During the dinner, MacDonald informed Hecht that the Dacian Wars had lasted two or three years, at most, and not 15. “If he was shocked by what MacDonald told him,” Hoy writes, “he was also at a loss to understand why his friend hadn’t said anything about the matter before.” When asked, MacDonald said he had remained quiet because he didn’t think the error compromised the intent of the poem. Hecht was outraged and dismayed. Hoy explains, “For [Hecht], a poem that is trying get at the truth about something, and whose argument depends upon statements advanced as historically accurate, cannot survive unscathed the discovery that those statements are false.

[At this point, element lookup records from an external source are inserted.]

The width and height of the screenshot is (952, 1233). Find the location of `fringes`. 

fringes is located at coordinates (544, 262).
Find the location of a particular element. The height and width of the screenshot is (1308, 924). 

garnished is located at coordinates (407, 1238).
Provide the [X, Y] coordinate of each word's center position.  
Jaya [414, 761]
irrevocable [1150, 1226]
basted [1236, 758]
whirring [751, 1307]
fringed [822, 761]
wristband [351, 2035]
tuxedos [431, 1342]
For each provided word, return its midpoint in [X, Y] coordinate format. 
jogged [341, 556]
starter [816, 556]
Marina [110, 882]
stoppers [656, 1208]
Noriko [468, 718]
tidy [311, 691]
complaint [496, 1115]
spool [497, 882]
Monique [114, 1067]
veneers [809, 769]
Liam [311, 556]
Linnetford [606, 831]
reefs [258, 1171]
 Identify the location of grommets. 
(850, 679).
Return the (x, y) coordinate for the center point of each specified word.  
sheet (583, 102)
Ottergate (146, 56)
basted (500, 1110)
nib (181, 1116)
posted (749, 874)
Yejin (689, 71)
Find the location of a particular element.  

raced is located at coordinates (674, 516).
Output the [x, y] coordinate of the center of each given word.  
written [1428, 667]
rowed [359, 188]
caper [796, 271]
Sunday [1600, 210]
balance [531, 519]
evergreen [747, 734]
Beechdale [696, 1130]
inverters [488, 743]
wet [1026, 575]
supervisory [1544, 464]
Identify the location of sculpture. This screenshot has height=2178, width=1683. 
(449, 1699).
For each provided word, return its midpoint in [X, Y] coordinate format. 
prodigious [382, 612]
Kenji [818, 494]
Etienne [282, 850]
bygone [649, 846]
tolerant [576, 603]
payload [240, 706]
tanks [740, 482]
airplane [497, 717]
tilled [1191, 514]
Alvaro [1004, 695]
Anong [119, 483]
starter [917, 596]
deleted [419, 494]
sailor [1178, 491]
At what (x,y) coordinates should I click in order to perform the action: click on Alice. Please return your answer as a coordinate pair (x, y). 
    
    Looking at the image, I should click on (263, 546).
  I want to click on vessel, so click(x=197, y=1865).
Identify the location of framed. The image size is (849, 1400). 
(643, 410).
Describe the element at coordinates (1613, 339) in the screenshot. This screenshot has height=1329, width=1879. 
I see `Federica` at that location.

It belittled the importance of poetry to suppose otherwise.”
Hecht’s wife told Hoy he stayed up all night after the dinner, searching his library for the source of information about the “fifteen-year campaign.” Though partially vindicated when he located it, Hoy writes, “[H]e also realized that the source was an unreliable one, and that he’d been unwise to rely on it.” The following day, Hecht telephoned MacDonald and, Hoy tells us, “[T]he conversation did not go well. Indeed, it seems to have gone quite badly, and when the call came to an end, it did so with both men feeling upset and aggrieved.” Hecht’s final letters to MacDonald are missing. A postcard from MacDonald dated November 13, 1990, contains a single sentence: “I suggest a long moratorium, after which we might talk if both of us wish to.” At this point, the sense that we are reading a story, and that a denouement may be at hand, grows stronger. On February 1, 1992, MacDonald writes that he is about to undergo triple bypass surgery. “Your letter has been put aside, unopened,” he says, “with other things to be attended to later on.” The following April, MacDonald writes, “Thanks for your note of long ago. I am almost fully reanimated, as the medics say, and am back at work at last. It was in some ways a horrible experience, brightened by the care of the hospital nurses and staff.” No more letters or cards follow. That’s the end.
By the time readers learn of the permanent rupture in the friendship, they may recall that Hecht, in the preceding 500 pages, has never written in detail to MacDonald about writing poetry. Hecht was in his poetic prime, composing the work collected in Millions of Strange Shadows and The Venetian Vespers (1979), his most accomplished and lasting work. For Hecht, poetry seems to have occupied a private, heavily guarded realm — hardly an aberration for a poet. By sharing “The Cost” with MacDonald, Hecht had allowed his friend into that near-sacred realm; by not telling Hecht about the error when he had the opportunity, MacDonald had profaned it, or so Hecht chose to think. We’ll never know if Hecht ever swallowed his pride and forgave MacDonald, or if MacDonald could have accepted such forgiveness. But one may hope so. In “Sarabande on Attaining the Age of Seventy-Seven,” published in 2000, Hecht characteristically refused to exempt himself from moral strictures:
The dramatis personae of our lives
Dwindle and wizen; familiar boyhood shames,
The tribulations one somehow survives,
Rise smokily from propitiatory flames
Of our forgetfulness until we find
It becomes strangely easy to forgive
Even ourselves with this clouding of the mind,
This cinerous blur and smudge in which we live.
Patrick Kurp is a writer living in Houston, and the author of the literary blog Anecdotal Evidence.